Mitochondrial dysfunction and 12-lipoxygenase (ALOX12)-derived 12(S)-HETE production have been associated with vascular inflammation and the pathogenesis of atherosclerosis. However, the role of ALOX12 in regulating vascular energy metabolism in vascular inflammation has not been studied to date. Using mitochondrial and glycolysis functional profiling with the Seahorse extracellular flux analyzer, metabolipidomics, and proteomic analysis (LC-MS/MS), we characterized alterations in vascular energy metabolism in 2- and 6-month-old ApoE/LDLR^-/- vs. control C57BL/6 mice. We identified that aorta of 6-month-old ApoE/LDLR^-/- mice displayed compromised mitochondrial metabolism manifested by the reduced expression of mitochondrial enzymes, impaired mitochondrial respiration, and consequently diminished respiratory reserve capacity. An increased flux through the glycolysis/lactate shuttle, the hexosamine biosynthetic pathway (HBP), and the pentose phosphate pathway (PPP) was also recognized.
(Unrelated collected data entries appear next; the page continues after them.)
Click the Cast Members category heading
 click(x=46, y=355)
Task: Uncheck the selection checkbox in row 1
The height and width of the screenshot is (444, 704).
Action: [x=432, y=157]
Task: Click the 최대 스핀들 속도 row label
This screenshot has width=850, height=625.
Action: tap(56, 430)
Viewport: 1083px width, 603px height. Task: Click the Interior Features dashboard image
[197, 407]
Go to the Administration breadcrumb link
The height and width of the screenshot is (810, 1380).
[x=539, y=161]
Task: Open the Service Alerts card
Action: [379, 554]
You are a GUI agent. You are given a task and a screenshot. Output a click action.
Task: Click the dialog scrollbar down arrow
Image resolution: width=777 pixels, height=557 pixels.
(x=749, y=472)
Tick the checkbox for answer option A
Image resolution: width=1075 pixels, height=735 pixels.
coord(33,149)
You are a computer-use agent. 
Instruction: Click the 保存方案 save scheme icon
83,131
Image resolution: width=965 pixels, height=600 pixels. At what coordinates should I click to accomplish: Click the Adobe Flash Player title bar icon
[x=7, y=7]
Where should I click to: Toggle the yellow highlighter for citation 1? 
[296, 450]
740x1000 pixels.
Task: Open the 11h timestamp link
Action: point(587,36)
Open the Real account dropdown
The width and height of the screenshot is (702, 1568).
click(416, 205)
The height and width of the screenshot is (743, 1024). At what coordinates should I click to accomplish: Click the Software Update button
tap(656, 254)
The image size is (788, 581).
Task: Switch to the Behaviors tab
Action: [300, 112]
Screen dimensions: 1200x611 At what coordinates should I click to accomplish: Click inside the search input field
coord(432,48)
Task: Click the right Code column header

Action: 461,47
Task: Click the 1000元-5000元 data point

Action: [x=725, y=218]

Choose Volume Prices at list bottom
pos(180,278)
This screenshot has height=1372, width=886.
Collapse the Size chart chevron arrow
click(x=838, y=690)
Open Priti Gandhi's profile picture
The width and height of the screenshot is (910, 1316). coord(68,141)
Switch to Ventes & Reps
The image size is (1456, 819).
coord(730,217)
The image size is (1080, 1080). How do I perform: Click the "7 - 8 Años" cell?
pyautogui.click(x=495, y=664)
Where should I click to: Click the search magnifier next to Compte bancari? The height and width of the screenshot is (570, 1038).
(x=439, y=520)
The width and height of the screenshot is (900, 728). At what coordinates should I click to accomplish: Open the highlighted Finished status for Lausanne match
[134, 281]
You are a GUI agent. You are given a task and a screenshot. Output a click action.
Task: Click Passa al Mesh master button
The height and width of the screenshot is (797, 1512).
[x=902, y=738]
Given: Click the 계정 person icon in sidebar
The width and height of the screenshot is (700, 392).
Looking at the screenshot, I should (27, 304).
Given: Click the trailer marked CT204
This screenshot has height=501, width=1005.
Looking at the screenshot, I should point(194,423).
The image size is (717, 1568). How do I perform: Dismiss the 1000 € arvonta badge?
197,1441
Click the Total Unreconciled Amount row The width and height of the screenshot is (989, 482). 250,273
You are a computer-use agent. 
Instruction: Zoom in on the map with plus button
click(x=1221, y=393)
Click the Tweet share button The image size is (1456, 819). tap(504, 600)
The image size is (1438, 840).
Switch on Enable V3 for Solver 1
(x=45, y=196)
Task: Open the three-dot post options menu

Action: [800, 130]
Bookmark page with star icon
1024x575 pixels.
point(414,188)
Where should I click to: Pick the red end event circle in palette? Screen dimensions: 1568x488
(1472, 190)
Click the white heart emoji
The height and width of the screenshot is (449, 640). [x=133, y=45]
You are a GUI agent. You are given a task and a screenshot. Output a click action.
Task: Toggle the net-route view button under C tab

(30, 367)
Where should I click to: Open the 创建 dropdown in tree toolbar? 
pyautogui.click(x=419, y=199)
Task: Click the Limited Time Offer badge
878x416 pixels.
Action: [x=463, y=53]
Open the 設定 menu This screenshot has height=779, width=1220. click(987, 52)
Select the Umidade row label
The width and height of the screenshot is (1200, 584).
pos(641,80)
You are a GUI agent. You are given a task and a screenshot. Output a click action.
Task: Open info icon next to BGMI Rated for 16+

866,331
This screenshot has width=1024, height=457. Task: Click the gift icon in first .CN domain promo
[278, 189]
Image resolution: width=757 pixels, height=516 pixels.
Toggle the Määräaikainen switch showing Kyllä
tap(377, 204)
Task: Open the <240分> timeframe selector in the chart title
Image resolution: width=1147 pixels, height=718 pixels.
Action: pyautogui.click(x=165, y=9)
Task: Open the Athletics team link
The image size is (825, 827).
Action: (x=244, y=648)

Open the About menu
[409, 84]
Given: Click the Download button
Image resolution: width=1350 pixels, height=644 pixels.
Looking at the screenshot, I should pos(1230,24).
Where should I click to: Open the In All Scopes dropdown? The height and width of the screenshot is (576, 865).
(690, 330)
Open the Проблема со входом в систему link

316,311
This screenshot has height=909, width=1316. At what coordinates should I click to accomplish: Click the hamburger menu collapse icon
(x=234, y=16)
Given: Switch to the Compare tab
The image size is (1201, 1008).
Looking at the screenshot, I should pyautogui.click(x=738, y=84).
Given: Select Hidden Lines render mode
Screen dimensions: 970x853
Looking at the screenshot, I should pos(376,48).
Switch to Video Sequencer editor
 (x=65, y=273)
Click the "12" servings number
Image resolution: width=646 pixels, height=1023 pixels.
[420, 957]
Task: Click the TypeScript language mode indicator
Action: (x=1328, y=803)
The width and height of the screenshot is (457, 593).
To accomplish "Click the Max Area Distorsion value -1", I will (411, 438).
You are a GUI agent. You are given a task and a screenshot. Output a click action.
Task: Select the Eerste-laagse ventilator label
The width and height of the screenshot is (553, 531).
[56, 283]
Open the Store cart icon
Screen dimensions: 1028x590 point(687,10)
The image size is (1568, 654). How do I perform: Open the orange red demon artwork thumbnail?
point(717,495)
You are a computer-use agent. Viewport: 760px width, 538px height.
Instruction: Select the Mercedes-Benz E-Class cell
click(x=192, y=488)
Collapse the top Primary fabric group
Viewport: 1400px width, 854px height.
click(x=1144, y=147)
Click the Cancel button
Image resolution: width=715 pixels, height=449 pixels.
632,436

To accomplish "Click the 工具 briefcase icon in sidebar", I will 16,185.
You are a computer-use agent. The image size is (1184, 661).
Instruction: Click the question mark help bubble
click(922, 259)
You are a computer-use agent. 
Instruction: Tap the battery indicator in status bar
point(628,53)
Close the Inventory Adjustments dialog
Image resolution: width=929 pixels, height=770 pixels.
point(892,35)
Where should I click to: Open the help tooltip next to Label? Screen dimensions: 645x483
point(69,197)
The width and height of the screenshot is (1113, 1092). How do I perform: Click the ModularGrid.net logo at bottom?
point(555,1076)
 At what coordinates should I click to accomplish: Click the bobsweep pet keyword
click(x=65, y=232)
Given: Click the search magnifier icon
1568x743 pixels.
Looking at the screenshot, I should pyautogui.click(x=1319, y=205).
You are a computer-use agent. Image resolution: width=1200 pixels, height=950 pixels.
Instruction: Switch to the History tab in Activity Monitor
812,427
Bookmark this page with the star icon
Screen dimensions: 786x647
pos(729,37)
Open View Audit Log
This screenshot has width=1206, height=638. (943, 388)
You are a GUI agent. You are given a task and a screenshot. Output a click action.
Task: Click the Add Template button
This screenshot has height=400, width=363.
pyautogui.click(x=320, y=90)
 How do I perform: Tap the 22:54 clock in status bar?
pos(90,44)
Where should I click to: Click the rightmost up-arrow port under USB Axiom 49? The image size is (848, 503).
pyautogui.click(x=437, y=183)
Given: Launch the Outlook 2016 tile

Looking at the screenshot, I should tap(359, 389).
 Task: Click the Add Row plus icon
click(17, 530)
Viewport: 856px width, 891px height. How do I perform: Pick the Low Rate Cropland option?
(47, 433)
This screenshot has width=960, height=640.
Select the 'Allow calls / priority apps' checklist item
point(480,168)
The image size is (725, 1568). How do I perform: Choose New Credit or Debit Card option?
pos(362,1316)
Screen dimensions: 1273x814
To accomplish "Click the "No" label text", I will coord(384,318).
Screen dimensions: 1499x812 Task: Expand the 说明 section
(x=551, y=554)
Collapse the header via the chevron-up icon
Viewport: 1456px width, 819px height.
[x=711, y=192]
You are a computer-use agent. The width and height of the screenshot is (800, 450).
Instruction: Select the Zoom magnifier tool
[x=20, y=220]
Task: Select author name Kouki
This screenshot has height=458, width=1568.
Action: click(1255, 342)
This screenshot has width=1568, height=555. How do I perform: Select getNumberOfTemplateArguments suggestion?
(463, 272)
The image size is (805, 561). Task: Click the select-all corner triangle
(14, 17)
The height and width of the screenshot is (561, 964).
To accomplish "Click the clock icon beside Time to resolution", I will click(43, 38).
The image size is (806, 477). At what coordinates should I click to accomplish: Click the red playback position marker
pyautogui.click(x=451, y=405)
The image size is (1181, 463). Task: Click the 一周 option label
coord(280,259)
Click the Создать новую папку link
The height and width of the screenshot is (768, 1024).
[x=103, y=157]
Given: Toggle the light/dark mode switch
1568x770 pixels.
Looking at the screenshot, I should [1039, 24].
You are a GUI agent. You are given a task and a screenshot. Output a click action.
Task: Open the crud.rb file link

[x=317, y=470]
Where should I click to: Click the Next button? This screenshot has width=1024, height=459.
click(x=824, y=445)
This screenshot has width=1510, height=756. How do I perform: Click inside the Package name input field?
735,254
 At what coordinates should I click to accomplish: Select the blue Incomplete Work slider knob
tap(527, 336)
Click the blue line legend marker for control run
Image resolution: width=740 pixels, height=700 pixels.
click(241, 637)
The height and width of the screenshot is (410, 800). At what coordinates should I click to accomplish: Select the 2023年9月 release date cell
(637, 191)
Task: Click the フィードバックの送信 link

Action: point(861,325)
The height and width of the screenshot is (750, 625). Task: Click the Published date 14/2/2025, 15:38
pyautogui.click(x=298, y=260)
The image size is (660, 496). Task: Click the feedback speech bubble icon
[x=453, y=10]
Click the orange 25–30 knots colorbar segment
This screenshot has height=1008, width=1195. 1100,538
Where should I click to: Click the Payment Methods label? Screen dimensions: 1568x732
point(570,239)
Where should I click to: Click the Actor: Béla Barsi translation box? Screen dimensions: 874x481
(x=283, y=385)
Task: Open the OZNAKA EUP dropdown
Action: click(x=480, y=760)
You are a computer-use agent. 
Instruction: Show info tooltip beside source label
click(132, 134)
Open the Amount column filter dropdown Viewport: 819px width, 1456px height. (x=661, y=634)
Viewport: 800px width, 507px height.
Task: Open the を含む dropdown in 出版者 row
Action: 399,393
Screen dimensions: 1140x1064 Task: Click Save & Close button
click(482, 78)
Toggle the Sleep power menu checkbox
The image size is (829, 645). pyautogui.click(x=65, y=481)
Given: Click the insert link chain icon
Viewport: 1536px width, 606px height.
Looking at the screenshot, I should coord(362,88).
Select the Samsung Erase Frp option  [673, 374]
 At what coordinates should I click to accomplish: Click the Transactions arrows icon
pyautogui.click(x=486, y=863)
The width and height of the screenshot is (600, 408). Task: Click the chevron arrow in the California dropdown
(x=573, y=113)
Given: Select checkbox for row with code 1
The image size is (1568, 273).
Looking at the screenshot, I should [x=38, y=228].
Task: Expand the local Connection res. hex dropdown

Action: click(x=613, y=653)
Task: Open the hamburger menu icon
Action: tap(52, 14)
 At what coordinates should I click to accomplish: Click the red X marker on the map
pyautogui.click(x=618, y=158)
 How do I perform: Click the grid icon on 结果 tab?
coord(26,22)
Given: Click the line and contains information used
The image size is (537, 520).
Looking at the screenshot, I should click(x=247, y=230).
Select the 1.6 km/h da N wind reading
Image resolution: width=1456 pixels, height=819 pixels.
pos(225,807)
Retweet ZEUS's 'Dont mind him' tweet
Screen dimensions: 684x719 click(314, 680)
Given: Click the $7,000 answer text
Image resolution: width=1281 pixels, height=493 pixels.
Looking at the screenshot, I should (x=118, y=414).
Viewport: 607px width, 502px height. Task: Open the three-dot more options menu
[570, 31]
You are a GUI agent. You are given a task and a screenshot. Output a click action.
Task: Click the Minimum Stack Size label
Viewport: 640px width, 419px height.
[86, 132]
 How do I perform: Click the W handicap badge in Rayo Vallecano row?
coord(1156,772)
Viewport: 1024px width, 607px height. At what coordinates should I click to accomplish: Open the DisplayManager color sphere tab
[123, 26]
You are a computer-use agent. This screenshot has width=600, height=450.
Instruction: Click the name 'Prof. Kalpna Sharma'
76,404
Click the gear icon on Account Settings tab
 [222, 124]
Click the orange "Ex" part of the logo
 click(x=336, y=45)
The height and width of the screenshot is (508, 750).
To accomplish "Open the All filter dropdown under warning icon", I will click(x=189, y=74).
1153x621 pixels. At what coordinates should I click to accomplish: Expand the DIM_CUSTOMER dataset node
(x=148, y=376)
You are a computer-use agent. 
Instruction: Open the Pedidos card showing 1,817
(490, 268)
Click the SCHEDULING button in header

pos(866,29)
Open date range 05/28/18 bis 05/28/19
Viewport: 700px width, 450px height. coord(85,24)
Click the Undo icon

Interestingly, ALOX12-12-HETE was the most upregulated axis in eicosanoid metabolism and histological examinations indicated that ApoE/LDLR^-/- mice showed increased aortic expression of ALOX12, particularly in early atherosclerotic plaque areas. Remarkably, the joint blocking of ALOX12 and activation of AMPK, but not AMPK activation alone, resulted in the reprogramming of vascular metabolism, with improved mitochondrial respiration and suppressed auxiliary pathways (HBP, PPP, itaconate shunt). In conclusion, excessive activation of the ALOX12-12-HETE pathway in vascular inflammation in early atherosclerosis inhibits AMPK-dependent regulation of vascular metabolism. Consequently, ALOX12 may represent a novel target to boost impaired vascular mitochondrial function in pro-atherosclerotic vascular inflammation.

Keywords: 12-lipoxygenase; AMP-activated protein kinase (AMPK); Atherosclerosis; Mitochondrial respiration; Vascular energy metabolism; Vascular inflammation.